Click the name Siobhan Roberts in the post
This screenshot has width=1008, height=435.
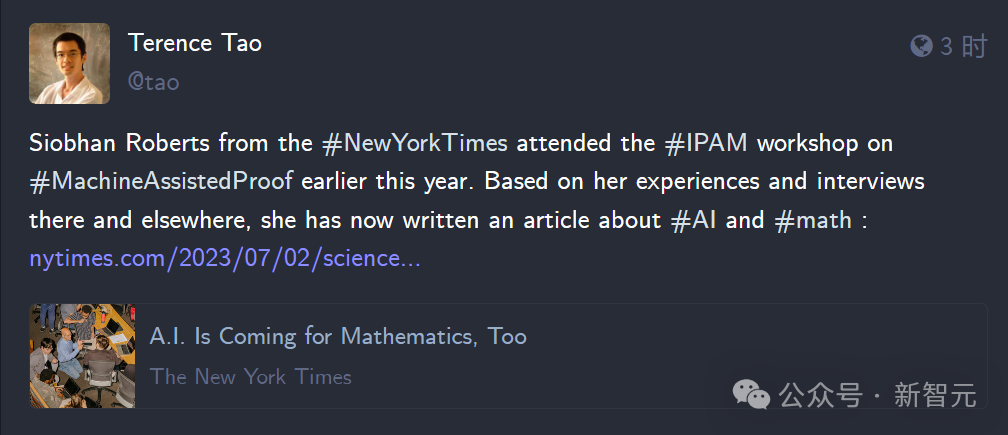(x=120, y=143)
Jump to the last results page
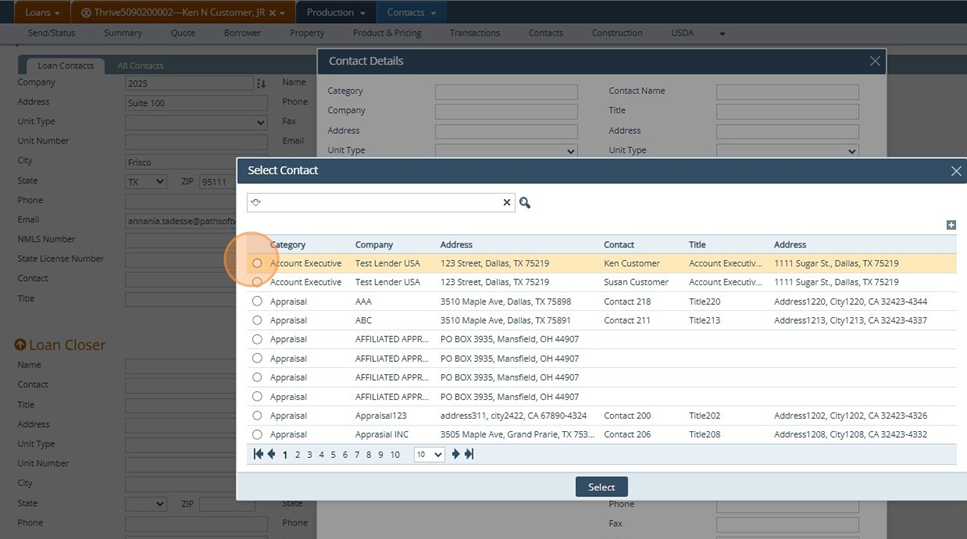This screenshot has width=967, height=539. click(469, 454)
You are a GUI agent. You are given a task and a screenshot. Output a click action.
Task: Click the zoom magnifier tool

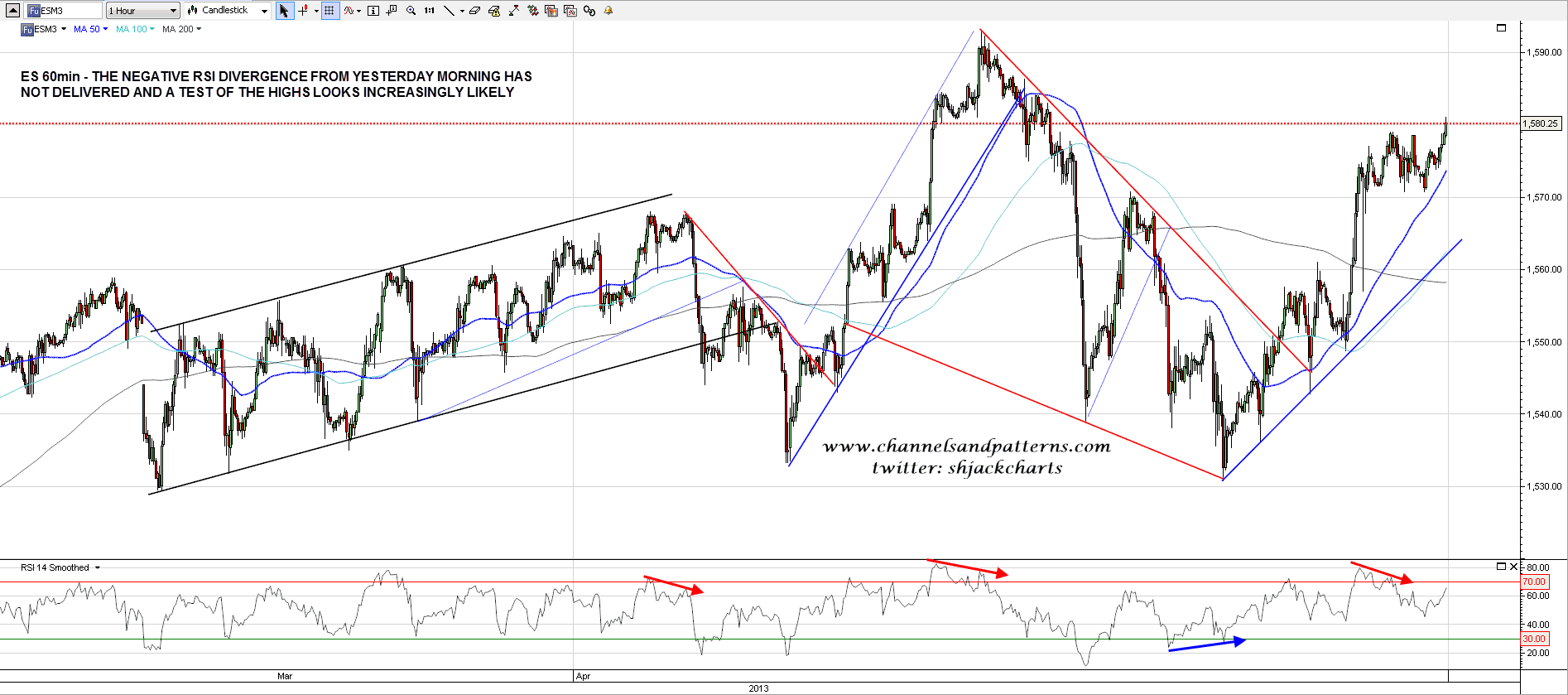tap(411, 11)
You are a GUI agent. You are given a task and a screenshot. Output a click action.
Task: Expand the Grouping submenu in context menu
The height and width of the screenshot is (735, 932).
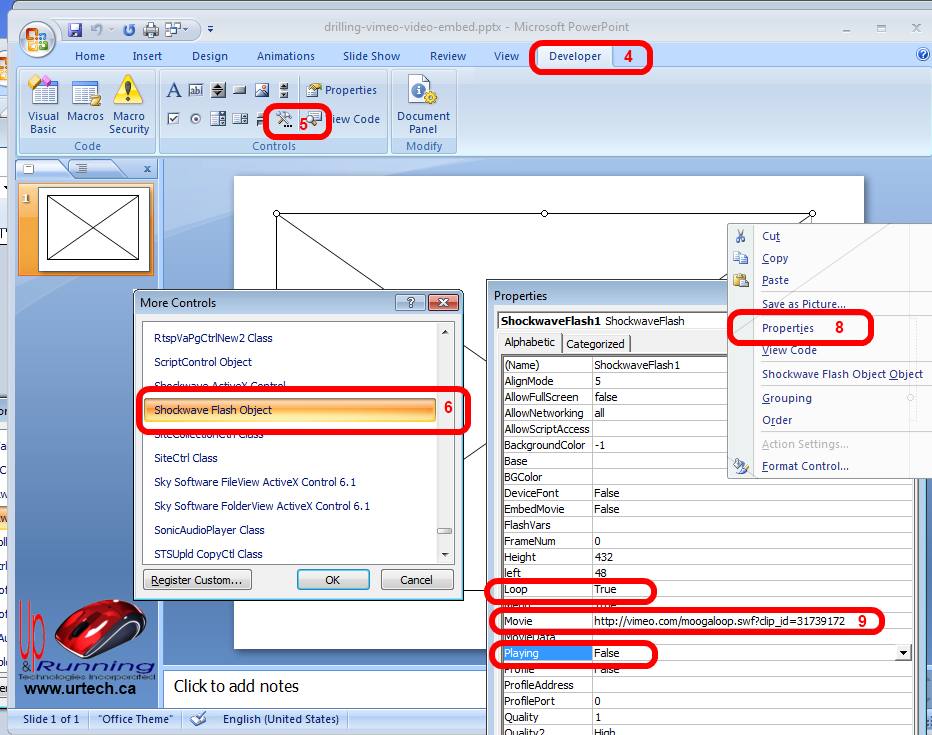tap(786, 398)
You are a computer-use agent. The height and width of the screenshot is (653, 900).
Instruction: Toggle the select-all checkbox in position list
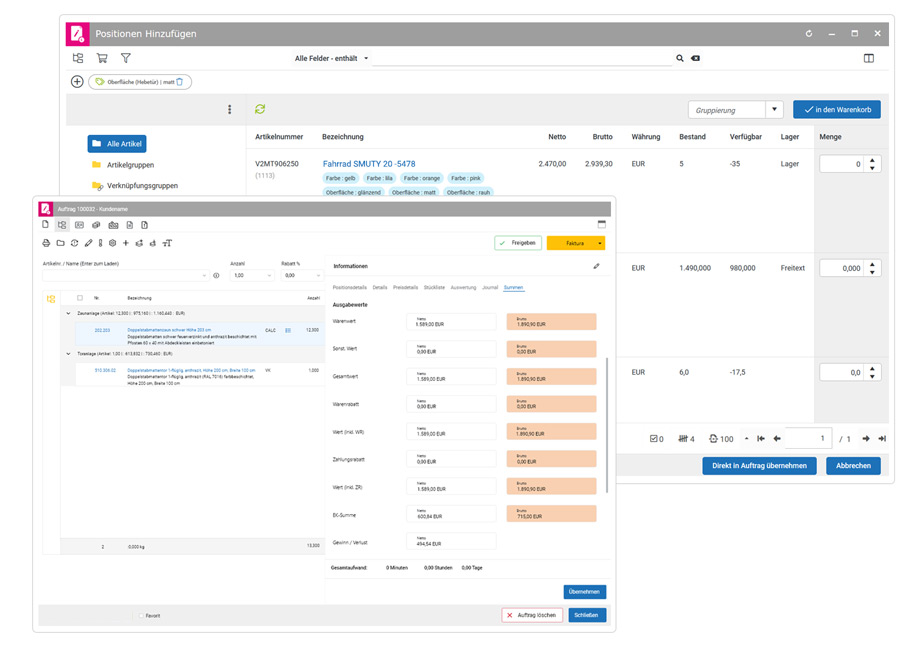[80, 298]
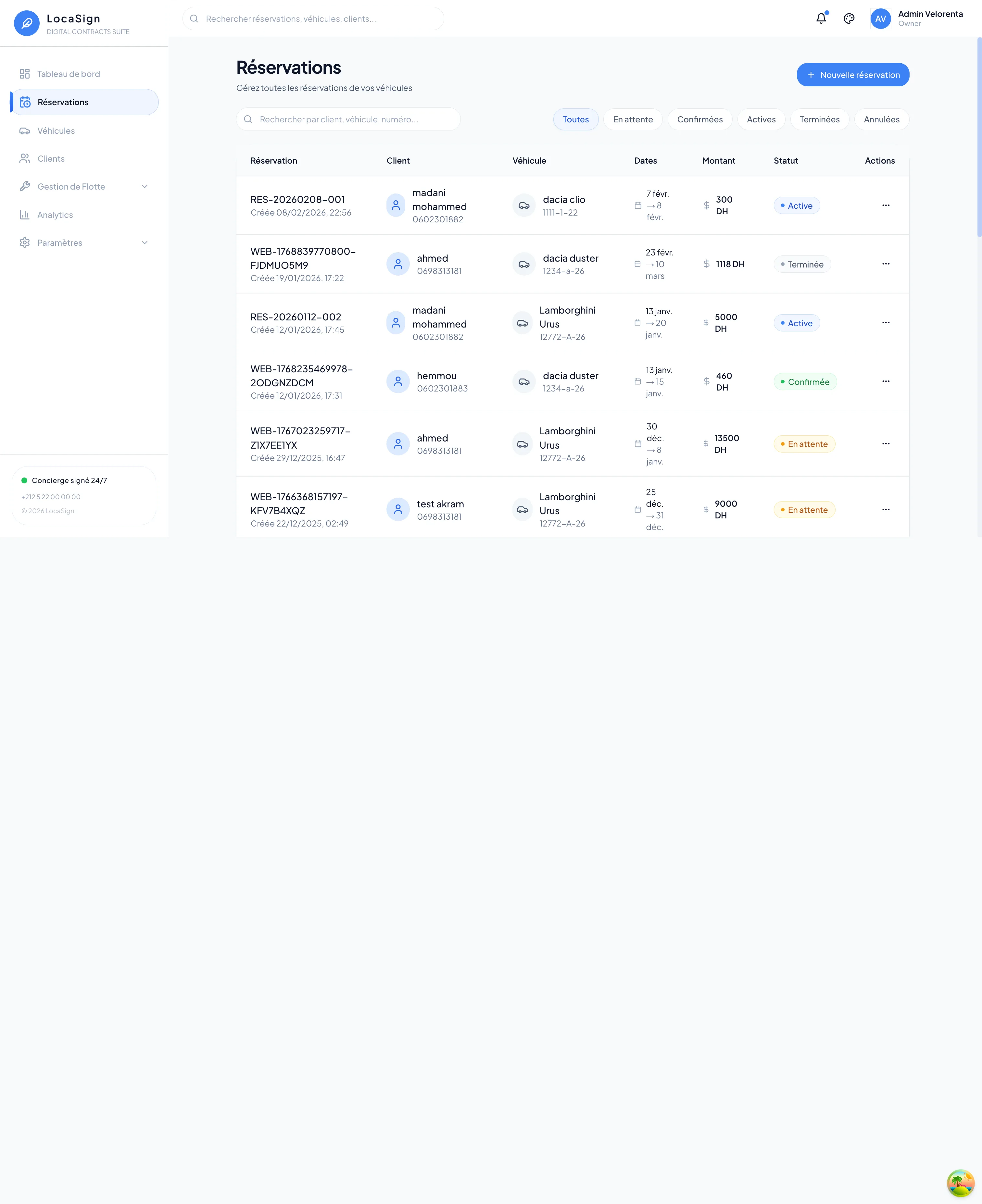Expand the Paramètres chevron
Viewport: 982px width, 1204px height.
(144, 242)
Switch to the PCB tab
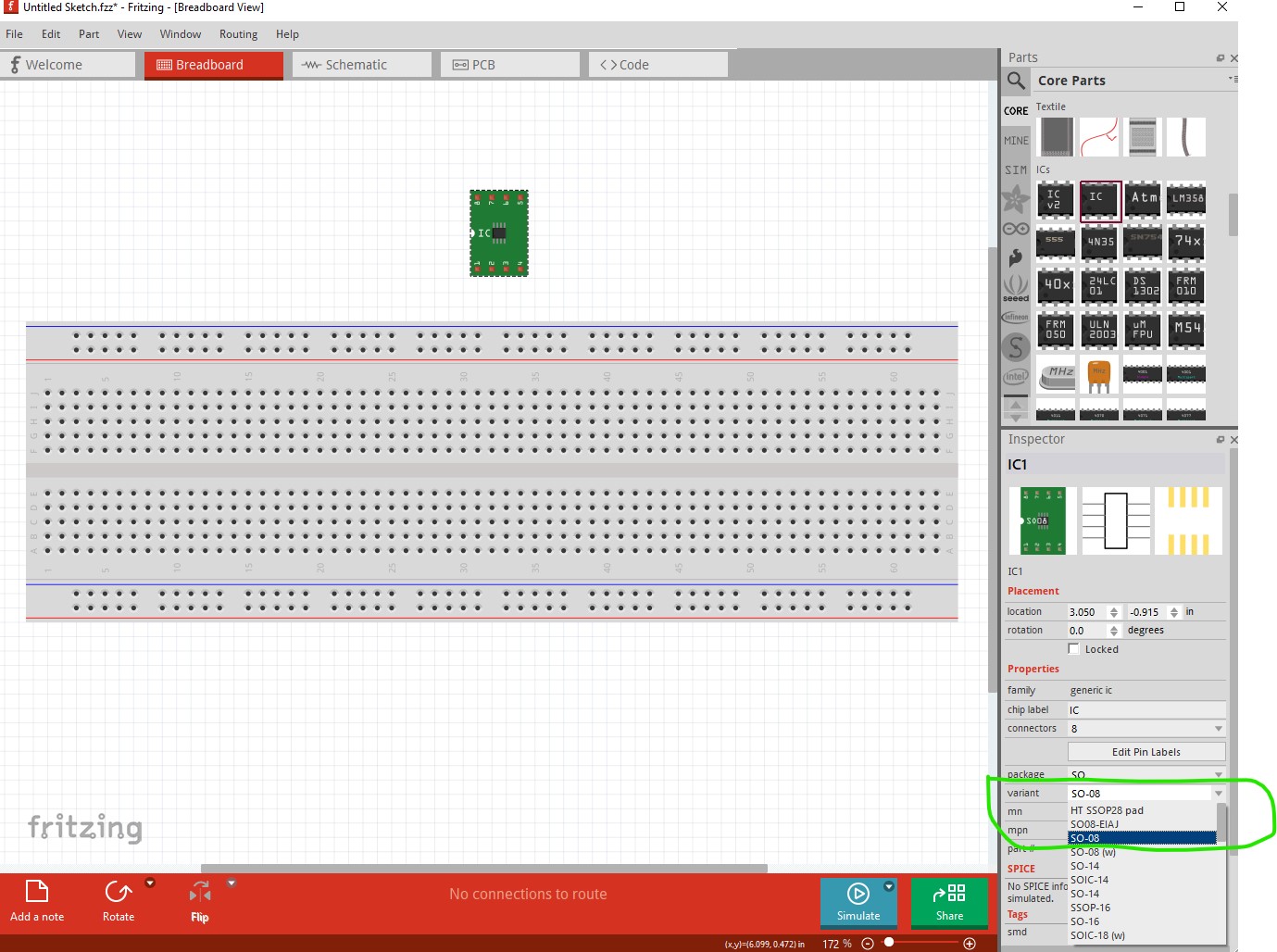The height and width of the screenshot is (952, 1277). click(510, 65)
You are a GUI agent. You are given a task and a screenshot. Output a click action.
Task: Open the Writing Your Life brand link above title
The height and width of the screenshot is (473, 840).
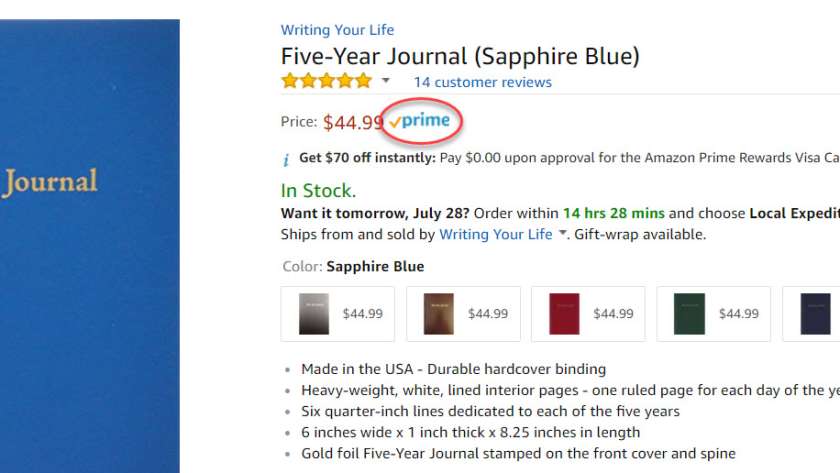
────────────────
GIVEN EXERCISE ->
Please render the lines above as a Markdown table with the columns "Row" and "Line", skipping blank lines and leaving out the pictures.

THE SOLUTION ->
| Row | Line |
|---|---|
| 1 | Click the name Siobhan Roberts in the post |
| 2 | This screenshot has width=1008, height=435. |
| 3 | (x=120, y=143) |
| 4 | Jump to the last results page |
| 5 | This screenshot has width=967, height=539. click(469, 454) |
| 6 | You are a GUI agent. You are given a task and a screenshot. Output a click action. |
| 7 | Task: Click the zoom magnifier tool |
| 8 | tap(411, 11) |
| 9 | You are a GUI agent. You are given a task and a screenshot. Output a click action. |
| 10 | Task: Expand the Grouping submenu in context menu |
| 11 | The height and width of the screenshot is (735, 932). |
| 12 | tap(786, 398) |
| 13 | You are a computer-use agent. The height and width of the screenshot is (653, 900). |
| 14 | Instruction: Toggle the select-all checkbox in position list |
| 15 | [80, 298] |
| 16 | Expand the Paramètres chevron |
| 17 | Viewport: 982px width, 1204px height. |
| 18 | (144, 242) |
| 19 | Switch to the PCB tab |
| 20 | The height and width of the screenshot is (952, 1277). click(510, 65) |
| 21 | You are a GUI agent. You are given a task and a screenshot. Output a click action. |
| 22 | Task: Open the Writing Your Life brand link above title |
| 23 | The height and width of the screenshot is (473, 840). |